MissP103 · 25/04/2018 10:59

Do you really call that disciplining a child OP? If he has been naughty then maybe the 18yo doesn't want to put up with it. Maybe tell your child that's a consequence to naughty behaviour, that people may not want to be around him if he behaves that way.

AskinginApril · 25/04/2018 11:04

It's a she, and she was fine with him going with her to the entertaining bits and that.

He has development delay, that's why you might be so shocked at the behaviour and age.

OP posts:
tinytemper66 · 25/04/2018 11:05

Drip drip

AskinginApril · 25/04/2018 11:07

Why is there any kind of drip feeding going on? There isn't.

OP posts:
MissionItsPossible · 25/04/2018 11:08

She's not obliged to take him anywhere and if he misbehaved again maybe she didn't want to have to deal with it. What did he do by the way?

steppemum · 25/04/2018 11:09

well, I think you are being too hard on the 18 year old.
She's 18, and not the parent, or even the babysitter, so it could be anything:
she doesn't want to constantly have the younger child with her, teens can be fickle too. (was ok earlier, but not any more)
She thought she was backing you up, because she's aware he's been out of order
She's 'practising' being an adult, but doesn't really have the adult perspective
She's just spottted a good looking guy and wants to wander over and get a bit closer and the kid is in the way.

give her a break.

AskinginApril · 25/04/2018 11:09

He swore and hit another member of the family, but I dealt with it.

OP posts:
MissP103 · 25/04/2018 11:11

Doesn't matter what the issue is OP. No one has to put up with bad behaviour.

ThereIsAlwaysDrama · 25/04/2018 11:12

Maybe the 18 yo didn't fancy getting hit...

MissP103 · 25/04/2018 11:12

Swore and hit? No ways would I want that behaviour tagging along with me. It sounds like you are convinced that the 18yo is wrong and your ds should be excused.

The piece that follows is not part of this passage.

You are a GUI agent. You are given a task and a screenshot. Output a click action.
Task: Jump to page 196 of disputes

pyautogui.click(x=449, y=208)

AskinginApril · 25/04/2018 11:13

I know they don't. However, I feel like she is constantly getting involved "don't hit or I won't take you to the disco" "I won't do this with you now"

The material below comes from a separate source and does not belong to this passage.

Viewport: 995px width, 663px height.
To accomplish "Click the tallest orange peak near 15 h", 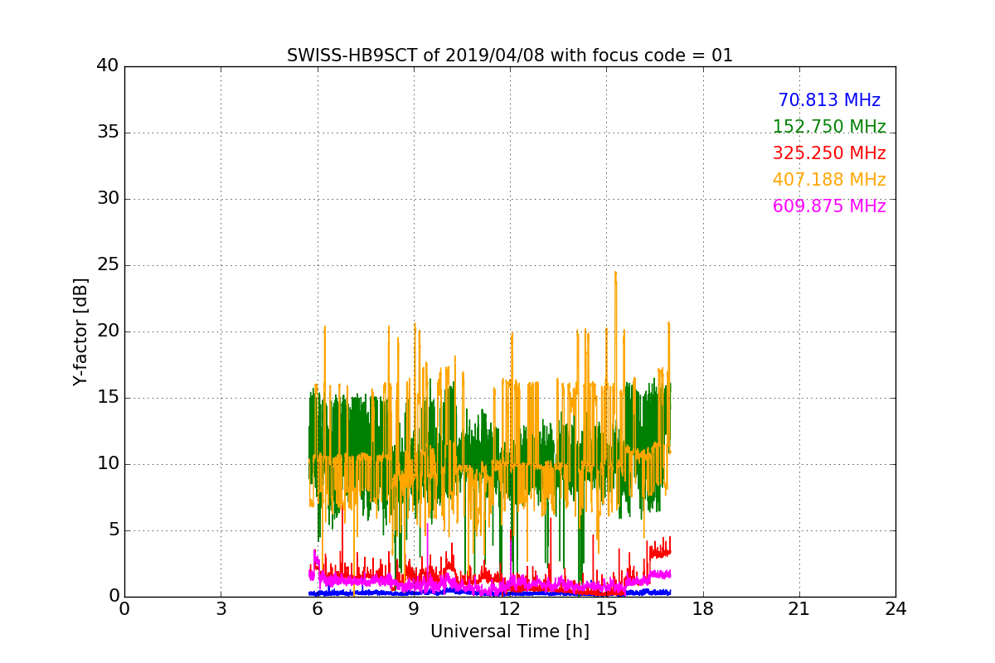I will tap(615, 273).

I don't understand how that isn't discipline. Getting involved is unreasonable, surely...

OP posts:
Gottagetmoving · 25/04/2018 11:14

I would be fine with that.

Iamagreyhoundhearmeroar · 25/04/2018 11:14

Of course she doesn't want sole charge of a child who's swearing and hitting Hmm

ThereIsAlwaysDrama · 25/04/2018 11:15

YABU... The 18 yo is being completely fair.

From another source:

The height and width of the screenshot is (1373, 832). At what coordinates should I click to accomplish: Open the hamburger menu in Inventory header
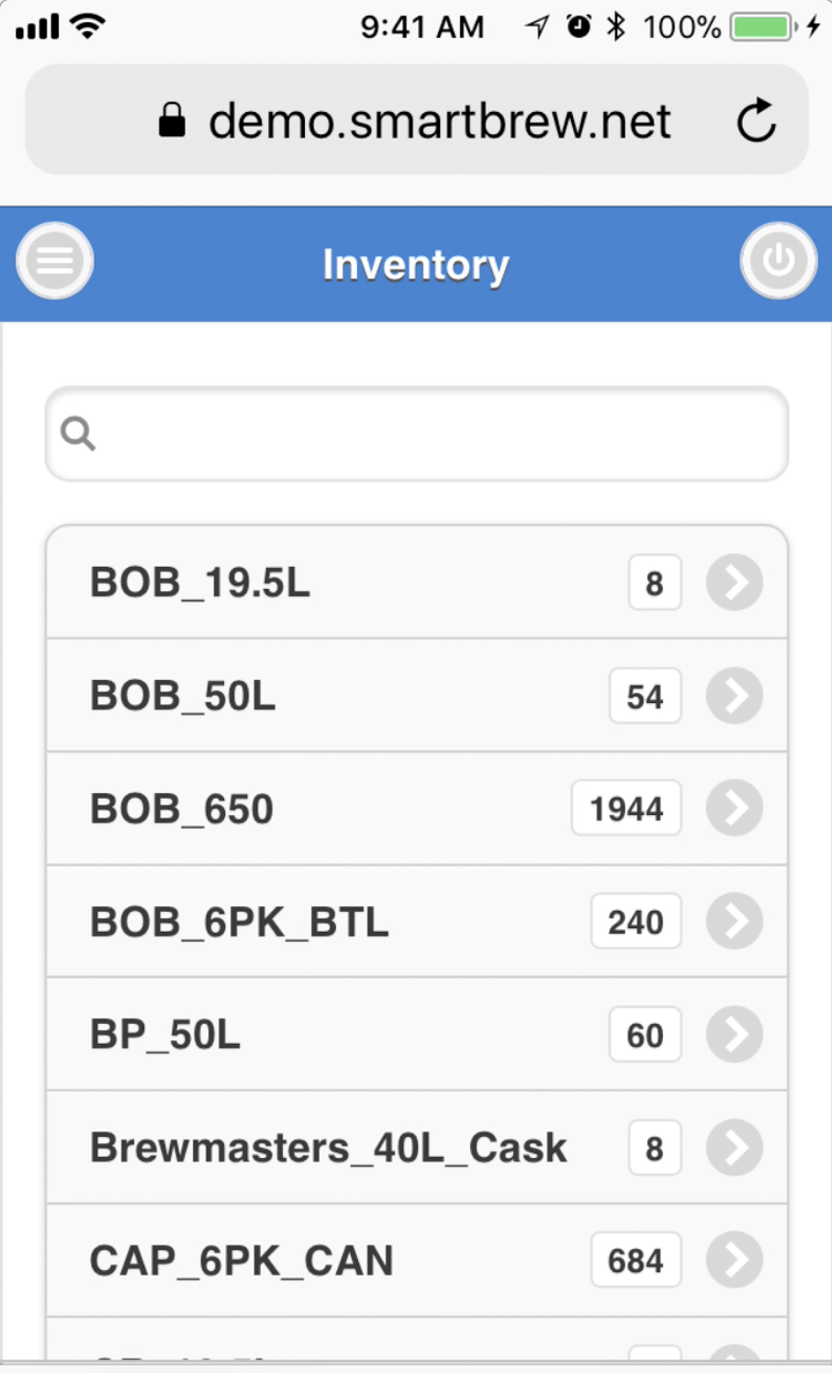point(55,262)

MissP103 · 25/04/2018 11:18

Why would she 'continuously' get involved if the behaviour isn't repeatedly happening? Sounds like she is saying these things in response to continuously being asked.

Iamagreyhoundhearmeroar · 25/04/2018 11:18

I'd love to hear how you dealt with it, op, if you have such issues with someone else pointing out the consequences of hitting to your child...
I suspect you may be an advocate of what they like to call gentle parenting. Don't ask anyone else to take that on.

Gottagetmoving · 25/04/2018 11:19

In our family we don't mind each other 'disciplining' the children.
It depends on the family I suppose but some members will put up with certain behaviours and others won't. We don't fall out over it.

steppemum · 25/04/2018 11:20

"don't hit or I won't take you to the disco"

Ok that sounds very different to what you said before.
If my kids were doing that to each other, I would say to the one doing it - when did you get appointed parent? In fatc we used to have it as a joke - LOOK OUT 3rd parent alert! when one of them did this.

She sounds as if she is trying to be like the adults.
I am guessing she isn't your child though?

Even so - if you hit, I won't take you somewhere - is really her choice. She doesn't have to. She isn't saying - if you hit then you will loose your screen time and go to bed early, which is her chosing to discipline like a parent, she is saying I don't want to go with you if you are hitting.

bonnyshide · 25/04/2018 11:20

If the 18YO is expected to take the child out and about and put in a position of authority while looking after the child then they ABSOLUTELY have the right to say they can't come with because if bad behaviour.

I expect the 18YO doesn't want to have to deal with the child being disobedient.

What is your relationship to the 18YO and why do you see this as disciplining (it's not) and unreasonable (it's not)?